* EXERCISE SET
(1) Copy from the Imperial Valley passage the portion that begins with "Drive southbound from" and runs up to and including "de facto beacons.".
(2) Write the next part of the article on Imperial Valley farming and lithium, starting after its final sentence.

* TEXT SEGMENT
Much of the United States’ winter produce is grown in one economically depressed desert county in California with a century-long agricultural history, where a multi-billion dollar lithium mining industry looms on the horizon. Will Imperial Valley agriculture survive?

Drive southbound from Joshua Tree on the 111 and find, to your right, the Salton Sea, the behemoth salt lake. Hydrogen sulfide gas clouds the far rim, vanishing point obliviated. To your left, the Chocolate Mountains appear like a shadow above the desert’s boundless microwave. Gold mines with names like American Girl and Picacho once attracted hotshot prospectors; today, the Chemgold corporation owns the latter, and the former is defunct. Now, these ranges host Marines from Yuma who come to practice their aim. Driving the 35-mile lakefront on the hottest day in August, the daytime temperature registers 118℉. In the pitch of night, respite is 100℉. With the air conditioning turned up, the interior of my windshield burns my hand. On this single-lane highway, there are no floodlights and few exits; on the left bank’s similar Highway 86, neon bright gas stations serve as de facto beacons.

You’d be forgiven for not believing that you are on your way to some of the most productive farmland in the world. Almost all the produce Americans eat in the winter — and much of the alfalfa and Bermuda grass that is baled and fed to cows across the country — grow on Imperial County’s’s 425,000 irrigable acres, where water is available on demand. On this drive, maybe it would also surprise you to know that you’d likely just passed enough untapped lithium to provide the requisite battery materials for every single person in the United States to own an electric vehicle.

* EXTRACTED INFORMATION
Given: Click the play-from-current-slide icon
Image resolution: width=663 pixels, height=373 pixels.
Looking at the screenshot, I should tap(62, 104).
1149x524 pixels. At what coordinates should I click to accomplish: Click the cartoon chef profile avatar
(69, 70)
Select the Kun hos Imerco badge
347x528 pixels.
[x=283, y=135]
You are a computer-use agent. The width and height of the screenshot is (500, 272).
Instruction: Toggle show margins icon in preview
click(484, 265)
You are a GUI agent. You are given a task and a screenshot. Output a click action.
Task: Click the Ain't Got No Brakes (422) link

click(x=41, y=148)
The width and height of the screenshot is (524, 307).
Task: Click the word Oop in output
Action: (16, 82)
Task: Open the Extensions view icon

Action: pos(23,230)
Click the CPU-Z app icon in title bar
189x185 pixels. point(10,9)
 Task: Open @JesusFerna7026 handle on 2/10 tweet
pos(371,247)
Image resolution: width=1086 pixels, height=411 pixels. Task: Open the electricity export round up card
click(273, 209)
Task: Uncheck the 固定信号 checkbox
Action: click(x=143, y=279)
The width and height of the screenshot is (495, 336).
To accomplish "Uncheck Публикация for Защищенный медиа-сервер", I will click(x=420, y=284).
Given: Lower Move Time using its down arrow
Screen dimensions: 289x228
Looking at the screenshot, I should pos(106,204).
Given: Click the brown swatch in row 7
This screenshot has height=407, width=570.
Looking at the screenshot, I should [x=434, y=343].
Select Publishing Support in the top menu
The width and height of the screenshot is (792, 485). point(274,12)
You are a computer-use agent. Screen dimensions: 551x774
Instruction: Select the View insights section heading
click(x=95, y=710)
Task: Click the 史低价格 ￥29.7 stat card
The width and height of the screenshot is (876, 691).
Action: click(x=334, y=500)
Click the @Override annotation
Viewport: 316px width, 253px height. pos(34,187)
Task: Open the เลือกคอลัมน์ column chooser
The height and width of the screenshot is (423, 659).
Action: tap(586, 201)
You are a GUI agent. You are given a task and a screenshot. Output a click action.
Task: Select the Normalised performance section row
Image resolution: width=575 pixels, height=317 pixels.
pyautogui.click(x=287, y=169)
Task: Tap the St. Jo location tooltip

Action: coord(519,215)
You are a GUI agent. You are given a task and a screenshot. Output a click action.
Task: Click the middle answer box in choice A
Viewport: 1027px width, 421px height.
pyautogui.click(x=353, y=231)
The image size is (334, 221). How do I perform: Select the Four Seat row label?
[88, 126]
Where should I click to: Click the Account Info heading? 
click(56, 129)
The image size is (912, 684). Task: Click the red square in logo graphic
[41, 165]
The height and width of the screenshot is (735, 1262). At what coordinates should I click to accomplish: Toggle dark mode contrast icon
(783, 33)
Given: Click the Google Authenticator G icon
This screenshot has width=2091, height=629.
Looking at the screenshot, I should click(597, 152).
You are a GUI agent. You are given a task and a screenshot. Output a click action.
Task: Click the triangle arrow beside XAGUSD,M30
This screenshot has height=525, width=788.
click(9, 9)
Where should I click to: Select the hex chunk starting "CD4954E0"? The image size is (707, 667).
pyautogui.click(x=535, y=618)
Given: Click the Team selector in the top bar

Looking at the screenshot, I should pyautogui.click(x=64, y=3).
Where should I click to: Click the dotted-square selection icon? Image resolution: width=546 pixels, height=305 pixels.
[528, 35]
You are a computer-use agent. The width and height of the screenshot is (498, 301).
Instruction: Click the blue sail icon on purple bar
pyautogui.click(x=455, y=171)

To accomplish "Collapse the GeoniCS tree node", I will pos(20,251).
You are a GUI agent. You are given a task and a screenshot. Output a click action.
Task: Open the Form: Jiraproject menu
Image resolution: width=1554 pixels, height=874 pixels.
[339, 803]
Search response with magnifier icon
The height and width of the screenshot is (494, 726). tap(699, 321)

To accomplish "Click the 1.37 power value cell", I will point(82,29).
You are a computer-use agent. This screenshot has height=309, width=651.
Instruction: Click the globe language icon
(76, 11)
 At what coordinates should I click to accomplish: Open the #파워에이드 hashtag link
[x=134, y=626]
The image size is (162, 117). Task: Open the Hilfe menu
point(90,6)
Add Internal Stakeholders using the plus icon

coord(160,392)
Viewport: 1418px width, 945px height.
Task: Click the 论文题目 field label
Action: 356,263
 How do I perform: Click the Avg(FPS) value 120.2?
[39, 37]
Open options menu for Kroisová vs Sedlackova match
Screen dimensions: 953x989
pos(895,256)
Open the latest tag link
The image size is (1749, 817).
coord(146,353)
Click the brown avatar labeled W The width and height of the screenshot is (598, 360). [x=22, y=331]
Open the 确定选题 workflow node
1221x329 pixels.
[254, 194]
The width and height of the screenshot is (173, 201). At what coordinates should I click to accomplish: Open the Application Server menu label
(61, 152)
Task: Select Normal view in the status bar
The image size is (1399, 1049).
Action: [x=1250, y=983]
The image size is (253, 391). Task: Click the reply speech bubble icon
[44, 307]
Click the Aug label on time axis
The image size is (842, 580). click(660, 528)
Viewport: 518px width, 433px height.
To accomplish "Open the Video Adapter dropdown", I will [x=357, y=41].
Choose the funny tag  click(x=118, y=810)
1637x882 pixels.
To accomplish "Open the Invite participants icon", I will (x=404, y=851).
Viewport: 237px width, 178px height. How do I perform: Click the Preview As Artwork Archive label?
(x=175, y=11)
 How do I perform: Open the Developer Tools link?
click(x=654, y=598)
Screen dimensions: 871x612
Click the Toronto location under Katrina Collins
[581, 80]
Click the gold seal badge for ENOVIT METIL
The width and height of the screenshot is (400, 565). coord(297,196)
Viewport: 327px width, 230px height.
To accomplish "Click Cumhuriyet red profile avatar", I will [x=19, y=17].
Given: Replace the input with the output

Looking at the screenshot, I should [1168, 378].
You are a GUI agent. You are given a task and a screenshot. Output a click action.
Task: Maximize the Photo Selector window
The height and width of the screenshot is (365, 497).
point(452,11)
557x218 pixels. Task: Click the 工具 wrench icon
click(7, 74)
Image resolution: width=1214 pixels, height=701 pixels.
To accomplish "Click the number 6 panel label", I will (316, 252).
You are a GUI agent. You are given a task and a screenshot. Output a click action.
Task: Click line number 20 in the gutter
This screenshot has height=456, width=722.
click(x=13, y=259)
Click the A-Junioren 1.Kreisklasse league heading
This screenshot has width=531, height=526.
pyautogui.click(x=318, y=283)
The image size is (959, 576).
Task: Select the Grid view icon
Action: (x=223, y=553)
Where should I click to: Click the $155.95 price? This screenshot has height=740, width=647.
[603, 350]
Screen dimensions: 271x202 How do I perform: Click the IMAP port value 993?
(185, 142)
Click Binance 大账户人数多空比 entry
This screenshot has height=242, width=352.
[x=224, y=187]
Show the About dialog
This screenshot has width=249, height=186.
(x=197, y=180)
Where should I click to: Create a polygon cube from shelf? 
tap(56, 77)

* SOLVED TASKS
(1)
Drive southbound from Joshua Tree on the 111 and find, to your right, the Salton Sea, the behemoth salt lake. Hydrogen sulfide gas clouds the far rim, vanishing point obliviated. To your left, the Chocolate Mountains appear like a shadow above the desert’s boundless microwave. Gold mines with names like American Girl and Picacho once attracted hotshot prospectors; today, the Chemgold corporation owns the latter, and the former is defunct. Now, these ranges host Marines from Yuma who come to practice their aim. Driving the 35-mile lakefront on the hottest day in August, the daytime temperature registers 118℉. In the pitch of night, respite is 100℉. With the air conditioning turned up, the interior of my windshield burns my hand. On this single-lane highway, there are no floodlights and few exits; on the left bank’s similar Highway 86, neon bright gas stations serve as de facto beacons.

(2)
Though the Imperial Valley is one of the biggest producers in the American food supply chain and is poised to alter the global trade of lithium, it also has some of the highest unemployment rates in the country. And it’s likely many Americans have never heard of it. “I would say absolutely that this area is unknown. Whenever I try to explain where it’s at, I say, well, it’s kind of by San Diego, kind of by Palm Springs, kind of by Yuma,” says Tyler Brinkerhoff, Imperial Valley historian. “And people are like, so Salvation Mountain? Well, you’re getting close.”

One Hundred Years of Farming the Desert

This perennially warm section of the Yuha and Colorado Deserts — and its position below sea level and downstream of the Colorado River — lent itself to becoming a suitable American winter breadbasket in the early 1900s. That’s when the Imperial Land Company encouraged global settlers to immigrate to the valley and stake a claim on the richly productive land. Before capital development, the river would flood and dry unpredictably, challenging the new farming community.

But in 1928, the Boulder Canyon Project Act both built the Hoover Dam and the All-American Canal, an 82-mile-long aqueduct that stretches from the Colorado River, which delineates Arizona and California, all the way to Imperial County. The resultant engineering allows a farmer today to order water in the afternoon and have it flow to their fields via the irrigation ditches that line the square plots of field the next day.

It becomes clear that Imperial County is a sandbox of extremes, a place where land use can quickly turn into a lose-lose game. In 1905, torrential rainfall caused the irrigation canals that branched from the Colorado River to flood. Two hundred feet below sea level, the Salton Sea was the resultant farming accident. By the 1990s, polluting runoff turned the vacation spot into one of the grandest ecological disasters in the country.

Trevor Tagg’s “island” is a little over a mile from the U.S.-Mexican border and the All-American Canal that runs parallel to it.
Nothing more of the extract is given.